--- Start Material for this task ---
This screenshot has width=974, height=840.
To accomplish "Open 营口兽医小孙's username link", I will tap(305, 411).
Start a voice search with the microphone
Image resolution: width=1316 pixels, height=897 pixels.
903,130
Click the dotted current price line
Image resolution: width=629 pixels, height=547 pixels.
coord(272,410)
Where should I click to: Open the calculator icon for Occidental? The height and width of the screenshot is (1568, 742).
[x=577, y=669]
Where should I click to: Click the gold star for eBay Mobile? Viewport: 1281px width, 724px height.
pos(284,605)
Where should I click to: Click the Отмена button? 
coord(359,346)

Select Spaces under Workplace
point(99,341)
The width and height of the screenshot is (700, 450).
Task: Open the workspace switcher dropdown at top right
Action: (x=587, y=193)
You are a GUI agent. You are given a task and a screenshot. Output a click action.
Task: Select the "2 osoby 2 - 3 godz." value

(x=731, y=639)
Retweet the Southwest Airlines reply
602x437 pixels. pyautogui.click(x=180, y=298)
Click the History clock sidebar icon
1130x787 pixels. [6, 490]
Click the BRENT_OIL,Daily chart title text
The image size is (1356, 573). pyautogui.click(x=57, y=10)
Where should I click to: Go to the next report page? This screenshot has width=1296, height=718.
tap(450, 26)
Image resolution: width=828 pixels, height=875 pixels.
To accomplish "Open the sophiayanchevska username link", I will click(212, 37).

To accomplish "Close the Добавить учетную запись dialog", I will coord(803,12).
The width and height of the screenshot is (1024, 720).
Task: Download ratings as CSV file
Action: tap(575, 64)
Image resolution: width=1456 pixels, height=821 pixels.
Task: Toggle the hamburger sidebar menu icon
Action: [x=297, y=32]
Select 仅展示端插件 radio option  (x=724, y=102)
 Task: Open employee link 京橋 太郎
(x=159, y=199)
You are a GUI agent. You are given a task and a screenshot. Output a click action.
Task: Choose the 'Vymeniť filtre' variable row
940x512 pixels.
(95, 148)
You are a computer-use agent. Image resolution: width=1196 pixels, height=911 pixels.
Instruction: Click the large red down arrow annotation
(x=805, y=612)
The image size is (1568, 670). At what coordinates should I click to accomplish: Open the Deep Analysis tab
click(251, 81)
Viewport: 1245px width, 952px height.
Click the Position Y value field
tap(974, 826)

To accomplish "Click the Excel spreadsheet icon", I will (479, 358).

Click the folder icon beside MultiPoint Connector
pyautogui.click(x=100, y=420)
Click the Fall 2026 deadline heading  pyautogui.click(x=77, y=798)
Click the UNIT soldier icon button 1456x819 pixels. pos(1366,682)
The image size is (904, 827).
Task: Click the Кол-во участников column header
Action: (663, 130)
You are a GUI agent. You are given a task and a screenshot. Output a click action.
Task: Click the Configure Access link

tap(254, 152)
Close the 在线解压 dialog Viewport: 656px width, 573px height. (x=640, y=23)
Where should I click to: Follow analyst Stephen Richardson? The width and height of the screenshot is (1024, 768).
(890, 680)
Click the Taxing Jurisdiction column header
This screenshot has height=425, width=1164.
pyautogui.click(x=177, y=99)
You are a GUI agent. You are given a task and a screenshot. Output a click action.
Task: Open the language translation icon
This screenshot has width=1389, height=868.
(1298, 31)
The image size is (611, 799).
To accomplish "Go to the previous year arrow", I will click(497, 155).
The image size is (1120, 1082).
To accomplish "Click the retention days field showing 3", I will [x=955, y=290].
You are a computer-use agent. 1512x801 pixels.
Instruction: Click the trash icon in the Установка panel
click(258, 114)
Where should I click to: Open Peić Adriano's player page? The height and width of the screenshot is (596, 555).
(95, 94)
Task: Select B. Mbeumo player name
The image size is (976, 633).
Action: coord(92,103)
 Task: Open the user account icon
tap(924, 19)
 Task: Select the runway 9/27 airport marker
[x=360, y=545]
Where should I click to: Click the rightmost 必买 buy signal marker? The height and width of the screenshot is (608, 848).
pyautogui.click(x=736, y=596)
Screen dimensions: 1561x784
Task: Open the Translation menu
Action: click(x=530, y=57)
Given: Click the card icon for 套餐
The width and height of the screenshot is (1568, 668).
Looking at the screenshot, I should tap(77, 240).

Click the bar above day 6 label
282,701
--- End Material for this task ---
§ What to produce
Reproduce the rows verbatim, beginning with the line containing "I will coord(803,12)." and continuing through the line containing "pyautogui.click(x=100, y=420)", both lines included.

§ Exercise solution
To accomplish "Close the Добавить учетную запись dialog", I will coord(803,12).
The width and height of the screenshot is (1024, 720).
Task: Download ratings as CSV file
Action: tap(575, 64)
Image resolution: width=1456 pixels, height=821 pixels.
Task: Toggle the hamburger sidebar menu icon
Action: [x=297, y=32]
Select 仅展示端插件 radio option  (x=724, y=102)
 Task: Open employee link 京橋 太郎
(x=159, y=199)
You are a GUI agent. You are given a task and a screenshot. Output a click action.
Task: Choose the 'Vymeniť filtre' variable row
940x512 pixels.
(95, 148)
You are a computer-use agent. Image resolution: width=1196 pixels, height=911 pixels.
Instruction: Click the large red down arrow annotation
(x=805, y=612)
The image size is (1568, 670). At what coordinates should I click to accomplish: Open the Deep Analysis tab
click(251, 81)
Viewport: 1245px width, 952px height.
Click the Position Y value field
tap(974, 826)

To accomplish "Click the Excel spreadsheet icon", I will (479, 358).

Click the folder icon beside MultiPoint Connector
pyautogui.click(x=100, y=420)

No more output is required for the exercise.